* [Aim of the task]
From the listing below, pick out every line that contains the string "recherche" and copy each one in full. Letter case counts, so only an exact-case match qualifies.

[Source data]
###

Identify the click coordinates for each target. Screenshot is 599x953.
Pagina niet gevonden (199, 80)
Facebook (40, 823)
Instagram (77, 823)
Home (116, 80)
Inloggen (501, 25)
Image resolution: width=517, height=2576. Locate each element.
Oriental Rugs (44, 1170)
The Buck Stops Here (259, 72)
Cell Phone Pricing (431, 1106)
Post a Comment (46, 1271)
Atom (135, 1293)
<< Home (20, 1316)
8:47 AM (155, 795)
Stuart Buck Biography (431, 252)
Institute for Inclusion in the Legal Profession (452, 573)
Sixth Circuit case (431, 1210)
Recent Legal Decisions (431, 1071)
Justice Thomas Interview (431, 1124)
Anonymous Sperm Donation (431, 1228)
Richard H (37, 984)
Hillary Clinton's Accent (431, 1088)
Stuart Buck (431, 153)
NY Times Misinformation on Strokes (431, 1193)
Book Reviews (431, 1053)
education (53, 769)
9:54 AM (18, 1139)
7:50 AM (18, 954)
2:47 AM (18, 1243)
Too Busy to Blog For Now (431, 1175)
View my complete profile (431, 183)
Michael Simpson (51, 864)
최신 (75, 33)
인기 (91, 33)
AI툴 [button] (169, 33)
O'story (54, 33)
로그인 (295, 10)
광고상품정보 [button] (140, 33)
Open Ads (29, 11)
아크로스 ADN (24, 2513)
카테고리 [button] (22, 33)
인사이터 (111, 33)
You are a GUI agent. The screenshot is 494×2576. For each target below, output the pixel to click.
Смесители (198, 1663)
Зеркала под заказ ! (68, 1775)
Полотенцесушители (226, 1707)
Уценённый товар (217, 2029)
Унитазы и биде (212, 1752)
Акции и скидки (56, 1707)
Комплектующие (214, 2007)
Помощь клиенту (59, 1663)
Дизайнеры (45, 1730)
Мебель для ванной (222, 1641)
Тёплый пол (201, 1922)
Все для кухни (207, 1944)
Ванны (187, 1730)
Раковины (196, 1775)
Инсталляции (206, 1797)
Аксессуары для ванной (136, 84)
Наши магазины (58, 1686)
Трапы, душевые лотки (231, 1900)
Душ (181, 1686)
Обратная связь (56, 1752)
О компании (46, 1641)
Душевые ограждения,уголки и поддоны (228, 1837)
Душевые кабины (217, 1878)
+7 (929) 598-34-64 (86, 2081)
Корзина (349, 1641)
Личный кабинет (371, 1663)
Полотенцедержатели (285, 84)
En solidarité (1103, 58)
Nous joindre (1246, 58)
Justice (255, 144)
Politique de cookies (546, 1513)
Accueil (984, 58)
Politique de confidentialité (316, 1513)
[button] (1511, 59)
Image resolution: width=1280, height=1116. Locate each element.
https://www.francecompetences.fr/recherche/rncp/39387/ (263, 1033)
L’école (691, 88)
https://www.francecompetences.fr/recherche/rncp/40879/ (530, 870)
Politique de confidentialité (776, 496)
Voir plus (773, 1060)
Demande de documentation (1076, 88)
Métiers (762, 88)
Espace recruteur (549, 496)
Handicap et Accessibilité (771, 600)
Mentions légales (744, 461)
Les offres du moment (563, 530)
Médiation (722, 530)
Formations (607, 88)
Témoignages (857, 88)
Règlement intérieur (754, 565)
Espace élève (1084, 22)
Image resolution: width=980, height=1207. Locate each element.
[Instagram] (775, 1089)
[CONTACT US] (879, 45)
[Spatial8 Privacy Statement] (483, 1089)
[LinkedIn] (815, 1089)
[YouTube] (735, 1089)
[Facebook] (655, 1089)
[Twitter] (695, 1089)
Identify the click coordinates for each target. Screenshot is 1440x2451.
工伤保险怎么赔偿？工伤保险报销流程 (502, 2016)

###

* [Output for this exercise]
https://www.francecompetences.fr/recherche/rncp/39387/ (263, 1033)
https://www.francecompetences.fr/recherche/rncp/40879/ (530, 870)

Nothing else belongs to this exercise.